Bertolli

Cleveland Pork Recipe List

InterContinental Cleveland

9801 Carnegie Avenue, Cleveland, OH 44106
216-707-4100

Pork Tenderloin Stuffed with Gruyère & Dates on Creamy Cheese Grits

Serves 6-8

Ingredients for pork tenderloin

1 Berkshire Pork Tenderloin
4 oz Gruyère cheese, cut into ¼” x ¼”x 1” long strips
8 slices 13-17 Peppered Mable Bacon
6 oz fresh Chorizo Sausage
5 Medjool Dates, pitted
Salt & Pepper
Cooking Spray

Ingredients for creamy cheese Grits

4 oz Coarse Grind Cornmeal
6 oz Gruyère Cheese, grated
1 tbsp Butter
16 oz Milk
Salt

Method for pork tenderloin

• Trim fat from pork tenderloin. Cut a 1 -inch-wide horizontal slit into the end of pork; cut through to the other end of pork to form a deep pocket using a long, thin knife.
• Open the dates with a paring knife and remove the pits, replace the pit with the Gruyère cheese and press the date fi rmly together.
• Push one by one of the dates into pocket; pack using the handle of a wooden spoon. Season the pork tenderloin with salt and pepper.
• Spray an 18” x 12” piece of aluminum foil with cooking spray and shingle the bacon slices side by side in the middle of the foil and spread the chorizo carefully over the bacon with a spatula, place the pork tenderloin in the middle and wrap tight with the bacon and foil.
• Place pork on a broiler pan coated with cooking spray. Insert meat thermometer into thickest portion of pork. Bake at 350°F/180°C until thermometer registers 160°F/70°C (slightly pink).

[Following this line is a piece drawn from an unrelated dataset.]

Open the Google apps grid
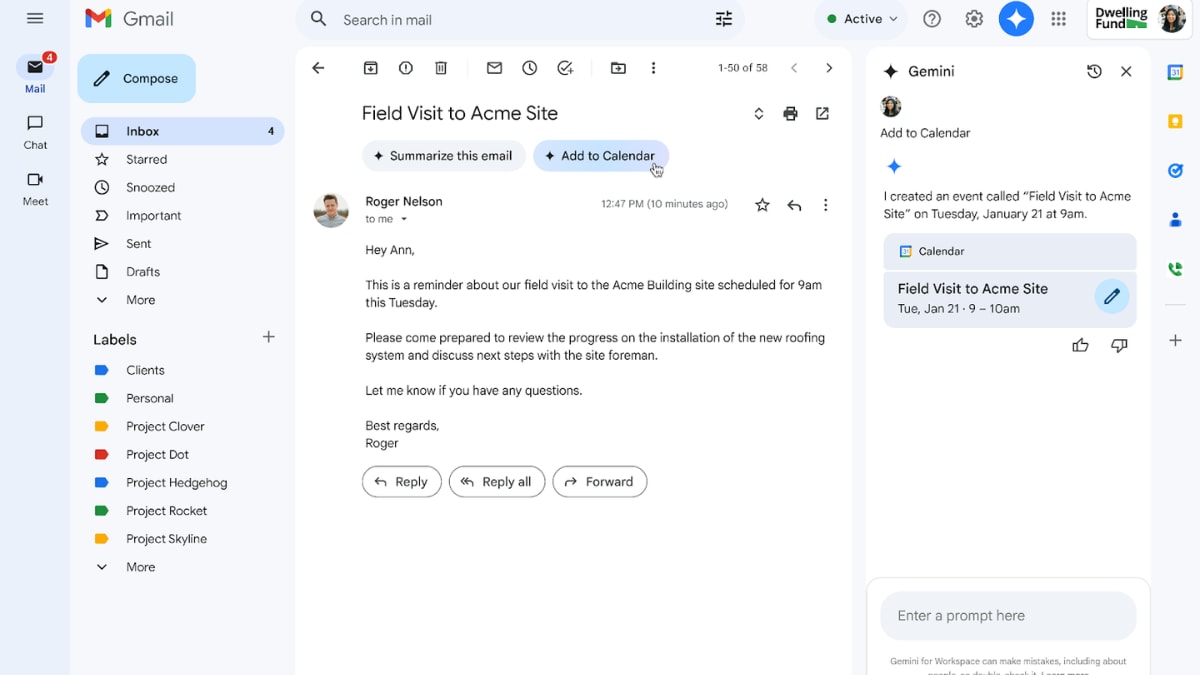Image resolution: width=1200 pixels, height=675 pixels. tap(1058, 19)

Method for creamy cheese Grits

• Heat milk and butter in saucepan to a simmer. Whisk the Cornmeal into hot milk a little at a time until smooth. Continue to cook over low for 5 minutes, stirring regularly until thick. Stir in the grated Gruyère. Season with salt.

Method to serve

• Remove the foil from the pork loin and crisp the bacon under a very hot broiler; let the meat rest for a couple of minutes before slicing it into 5 portions.
• Serve the gruyère and dates stuffed pork tenderloin with the creamy grits, vegetables of your choice and rich veal demi glaze.